Methods: This study was conducted in 36 eyes of rhesus monkeys 11 to 24 years of age. Experimental glaucoma was produced by laser photocoagulation of the anterior chamber angle in 28 eyes, and the remaining 8 eyes served as the nonglaucomatous group. Of the 28 glaucomatous eyes, 19 belonged to animals with experimental atherosclerosis and chronic arterial hypertension (A-H group); the remaining 9 had no A-H (non-AH group). Among the 8 eyes without glaucoma, 5 belonged to A-H animals and the remaining 3 to animals without A-H. All eyes underwent IOP measurements and fundus photography before laser photocoagulation and serially thereafter for 4 to 60 months (median 22.5 months). After enucleation, eyes were fixed in formalin for light microscopic studies. Morphologic abnormalities were evaluated and graded. Correlation analyses between morphologic parameters and clinical data were performed.
Results: The highest IOP ranged from 44 to 80 mmHg, but during the follow-up period median IOP was mostly 28 mmHg (mean 27+/-4.8 mmHg). On histopathologic examination, the eyes showed moderate to severe atrophy of the temporal peripapillary choroid (67%), choriocapillaris (70%), and RPE (12%); axonal atrophy in the retinal nerve fiber layer (85%), prelaminar region (69%), lamina cribrosa (66%), and retrolaminar region (82%); fibrous septal thickening in the lamina cribrosa (77%) and retrolaminar region (86%); bowing backward of the lamina cribrosa (77%); overall tissue atrophy in the prelaminar region (81%); and retinal ganglion cell atrophy (74%). The data showed a positive correlation between the ONH damage and atrophic changes in the temporal peripapillary choroid, and suggested greater damage in animals with A-H than in those without A-H.

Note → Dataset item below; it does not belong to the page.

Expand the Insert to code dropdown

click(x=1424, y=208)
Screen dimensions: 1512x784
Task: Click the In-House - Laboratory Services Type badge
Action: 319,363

Conclusion: Vascular disease may influence glaucomatous damage in the ONH, as damage in the ONH was greater in animals with A-H than in those without A-H. A similar relationship also may exist between age and glaucomatous damage, but this needs to be investigated further in a larger study. It is postulated that the bowing back of the lamina cribrosa seen in optic disc cupping is produced by retrolaminar septal fibrosis and axonal loss. Although elevated IOP no doubt played an important role, the data suggest that the glaucomatous changes that were observed in this study are not simply mechanical in nature (due to the raised IOP), but may represent a multifactorial phenomenon.